The Peruvian-American Chamber of Commerce will be presenting the third Peru Gourmet Festival next Tuesday, showcasing both the food and drink of the South American country.
Marisol Chocano Gomez, president of the Chamber, says the event will feature, "The best Peruvian restaurants in South Florida and the best drinks, such as the pisco sour and chilcano de pisco."
The event is taking place at the Rusty Pelican on Septernber 24, from 6 until 10 p.m. The $60 admission price includes unlimited food and beverage sampling, and proceeds from the event benefit the Asociación Emergencia Ayacucho, an organization that strives to provide for the children left orphaned in the city of Ayacucho by the terrorist organization, Sendero Luminoso aka Shining Path.
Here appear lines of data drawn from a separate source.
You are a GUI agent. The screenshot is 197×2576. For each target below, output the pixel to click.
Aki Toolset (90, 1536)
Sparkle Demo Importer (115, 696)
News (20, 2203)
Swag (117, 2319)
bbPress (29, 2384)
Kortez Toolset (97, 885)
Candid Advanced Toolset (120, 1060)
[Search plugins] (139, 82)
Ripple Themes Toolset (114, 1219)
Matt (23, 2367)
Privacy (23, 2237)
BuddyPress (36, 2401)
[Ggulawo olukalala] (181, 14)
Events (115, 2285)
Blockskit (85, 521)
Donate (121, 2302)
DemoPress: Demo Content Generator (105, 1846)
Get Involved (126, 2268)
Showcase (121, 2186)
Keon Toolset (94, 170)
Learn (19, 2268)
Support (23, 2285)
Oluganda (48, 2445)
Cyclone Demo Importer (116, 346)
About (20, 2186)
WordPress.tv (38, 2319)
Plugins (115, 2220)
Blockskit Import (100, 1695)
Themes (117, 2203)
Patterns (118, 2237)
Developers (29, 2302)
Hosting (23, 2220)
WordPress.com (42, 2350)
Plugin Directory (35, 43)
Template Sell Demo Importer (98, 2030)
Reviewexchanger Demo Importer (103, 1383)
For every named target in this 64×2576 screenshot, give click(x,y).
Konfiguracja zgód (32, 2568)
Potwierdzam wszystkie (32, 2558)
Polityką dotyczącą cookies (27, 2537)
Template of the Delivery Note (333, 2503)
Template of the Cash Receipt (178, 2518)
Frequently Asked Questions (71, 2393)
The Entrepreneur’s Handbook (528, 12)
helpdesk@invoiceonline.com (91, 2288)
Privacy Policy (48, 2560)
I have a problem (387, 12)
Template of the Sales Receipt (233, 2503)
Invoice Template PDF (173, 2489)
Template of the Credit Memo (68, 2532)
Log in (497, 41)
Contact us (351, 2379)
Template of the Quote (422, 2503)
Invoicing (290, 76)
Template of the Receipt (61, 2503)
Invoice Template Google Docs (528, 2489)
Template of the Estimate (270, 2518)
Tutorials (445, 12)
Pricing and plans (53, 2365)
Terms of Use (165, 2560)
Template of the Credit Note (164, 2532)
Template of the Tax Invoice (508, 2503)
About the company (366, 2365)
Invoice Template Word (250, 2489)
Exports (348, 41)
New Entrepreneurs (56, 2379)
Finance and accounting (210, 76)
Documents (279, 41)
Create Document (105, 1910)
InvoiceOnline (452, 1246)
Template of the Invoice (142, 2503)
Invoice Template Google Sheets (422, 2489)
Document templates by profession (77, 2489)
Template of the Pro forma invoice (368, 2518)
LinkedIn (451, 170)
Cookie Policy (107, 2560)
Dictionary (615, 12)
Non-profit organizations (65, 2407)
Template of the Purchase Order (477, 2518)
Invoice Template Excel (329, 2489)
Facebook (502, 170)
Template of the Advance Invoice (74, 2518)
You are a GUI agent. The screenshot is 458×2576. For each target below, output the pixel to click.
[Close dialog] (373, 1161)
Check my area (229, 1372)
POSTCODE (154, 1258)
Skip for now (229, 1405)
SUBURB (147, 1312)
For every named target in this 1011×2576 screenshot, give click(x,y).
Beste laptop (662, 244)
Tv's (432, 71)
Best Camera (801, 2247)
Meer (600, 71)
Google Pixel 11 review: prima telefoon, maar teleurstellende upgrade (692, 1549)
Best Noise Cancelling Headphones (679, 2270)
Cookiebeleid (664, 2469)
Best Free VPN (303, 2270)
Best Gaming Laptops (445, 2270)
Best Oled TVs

According to Pew Research, Miami-Dade County is home to the largest Peruvian population in the United States, equaling over 40,000 Pervuians. It's no wonder that the country's dishes, such as ceviche, lomo saltado, a stir-fry served atop a bed of french fries with a side of white rice; and arroz de chaufa, Peruvian-style fried rice, have become popular with non-Peruvian Miamians. Peruvian cuisine is one of the most varied among Central and South American cuisines due to the fusion of Inca, Asian, European, and African recipes.
Participating restaurants include Aromas del Peru, Ceviche Street, MPP Brickell, Dr. Limon, Cholo's Restaurant, Mixtura, and Divino Ceviche. Wash down your lomo saltado with Killa Pisco, Cerveza Cuzqueña, Pisco Viejo Tonel, Pisco Don Benedicto, and Inca Kola.
As can be expected, ceviche, one of the country's culinary staples, will be available in abundance. So will pisco, a white brandy made from muscat grapes and often used as an ingredient in cocktails.
Aside from ceviche, also expect tiraditos, a dish consisting of raw fish in a spicy sauce; causas, a layered potato dish; nikkei dishes, a fusion of Peruvian and Japanese cuisines; and other fusion items.